本書には、2人の架空の大人が登場します。彼らは子どもの頃からASD(自閉スペクトラム症)の特性が見られていましたが、周囲の大人の思い込みや都合によって、そのアイデンティティを認めてもらえませんでした。やがて自分もASD(自閉スペクトラム症)かもしれないと気づいたとき、強いスティグマや戸惑いを感じることになります。そんな二人がカウンセリングにたどり着き、丁寧な話し合いや環境の見直しを経て、ようやく「自分はASD(自閉スペクトラム症)として生きていいのだ」と自らのアイデンティティを取り戻していく物語です。本書を通して、周囲の無理解が当事者をどれほど深く傷つけ、混乱させるかを知っていただきたいと思います。
まとめ
大島郁葉先生が選ばれた3冊は、ASD(自閉スペクトラム症)の理解を深めるための異なる視点を提供してくれる貴重な書籍です。
保護者向けの『はじめてまなぶ自閉スペクトラム症』は、お子さんの特性を医学的根拠に基づいて理解し、家族が「通訳者」として寄り添う方法を学べる実践的な指南書。支援者向けの『子どもから大人への発達精神医学』は、30年にわたる臨床経験から生み出された理論と実践の集大成として、専門職の確かなスキルアップを支援します。そして大島先生ご自身の著書『おとなの自閉スペクトラム症の心理カウンセリング』は、成人期の当事者支援における新たな地平を切り開く、革新的なアプローチを提示しています。

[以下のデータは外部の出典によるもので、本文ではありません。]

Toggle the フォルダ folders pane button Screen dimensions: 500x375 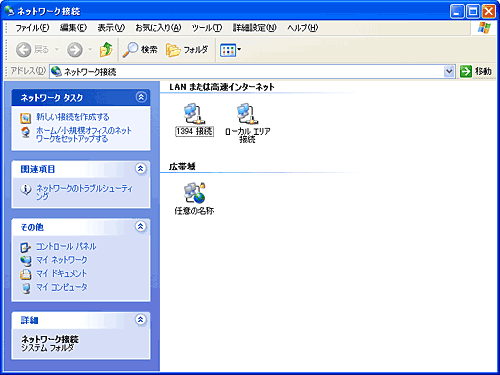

これら3冊に共通するのは、ASD(自閉スペクトラム症)のある方々を一人の人間として深く理解し、その人らしい生き方を支えるという温かい視点です。保護者の方にも支援者の方にも、そして当事者の方にも、新たな気づきと希望を与えてくれる、まさに「人生を豊かにしてくれる本」と言えるでしょう。ぜひ手に取って、ASD(自閉スペクトラム症)への理解をさらに深めてみませんか。
(コラム内の障害名表記について)
コラム内では、現在一般的に使用される障害名・疾患名で表記をしていますが、2013年に公開された米国精神医学会が作成する、精神疾患・精神障害の分類マニュアルDSM-5などをもとに、日本小児神経学会などでは「障害」という表記ではなく、「~症」と表現されるようになりました。現在は下記の表現になっています。
神経発達症
発達障害の名称で呼ばれていましたが、現在は神経発達症と呼ばれるようになりました。
知的障害(知的発達症)、ASD(自閉スペクトラム症)、ADHD(注意欠如多動症)、コミュニケーション症群、LD・SLD(限局性学習症)、チック症群、DCD(発達性協調運動症)、常同運動症が含まれます。
※発達障害者支援法において、発達障害の定義の中に知的発達症(知的能力障害)は含まれないため、神経発達症のほうが発達障害よりも広い概念になります。
知的発達症
知的障害の名称で呼ばれていましたが、現在は知的発達症と呼ばれるようになりました。論理的思考、問題解決、計画、抽象的思考、判断、などの知的能力の困難性、そのことによる生活面の適応困難によって特徴づけられます。程度に応じて軽度、中等度、重度に分類されます。
ASD(自閉スペクトラム症)
自閉症、高機能自閉症、広汎性発達障害、アスペルガー(Asperger)症候群などのいろいろな名称で呼ばれていたものがまとめて表現されるようになりました。ASDはAutism Spectrum Disorderの略。